Allen has the physical and mental aptitude to put together such an exposition -- an awe-inspiring record eight 3-pointers made in the finals -- and tonight he happened to be placed in situations that allowed him to knock the LA lights out. It's understandable that hot hands tend to cool quickly. As players knock down a couple jumpers, their self-efficacy (situational self-confidence) increases. Because of that seemingly advantageous fluctuation, they want the ball and the next shot. They believe they are rolling into the zone. And, more often that not, according to the research, they miss because the degree of difficultly shoots up as quickly as their next attempt.

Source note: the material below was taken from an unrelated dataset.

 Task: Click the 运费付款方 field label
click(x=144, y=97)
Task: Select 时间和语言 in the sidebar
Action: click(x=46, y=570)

Unfortunately for them, the next field goal try may be an off-balance jump shot. Or a contested 3-pointer. Or perhaps a fade away from the corner. Or a ridiculous leaner. All things considered, the shot isn't like the first two. If it falls through the net, they really are considered hot. If it misses, end of scorching streak -- just like the classic NBA Jam video game.
Balanced. Comfortable. In the flow of the offense. All ideas that coaches preach. Good shots born of structure and teamwork. Shots that put teammates in positions to rebound. Shots that place the other four companions in good spaces, and shots that are created because of good spacing.
These are the scenarios that Allen discovered himself in. Prime real estate on the ultimate stage. He practiced -- and always does practice -- those shots from those spots hours prior to tip-off. That is his ritual. His pregame habit, bordering on obsessiveness. Warm-up to a point of complete control. Put himself in the right frame of mind and his body in the right moments in time. Get balanced. Become comfortable. Make himself feel good going into the game.
And there he was. Ready. Not in foul trouble. Getting touches. Enjoying the moment. And soon to be in a record-breaking rhythm.
His 3-point attempts were smooth. They came from kick outs and transition opportunities. And quintessential set up situations from the offense. A drive and find. A pull up at the perfect pace. A misdirection and screen. Balanced. Comfortable. In the flow of the offense.
With Allen's conditioning level, shooting mechanics, and belief in doing what he does best, he demonstrated what it means to be hot -- and maintain the heat for a half by replicating the previous shot as best as possible. For a game that changes so rapidly with various defenses being concocted to try and slow the heat source, the variance in Allen's shot selection was minimal. And so he continued to remain balanced, comfortable, and in the flow of the offense.
Doc Rivers knew it. Rajon Rondo knew it. And they delivered the ball to the player who knew it. Simple as that.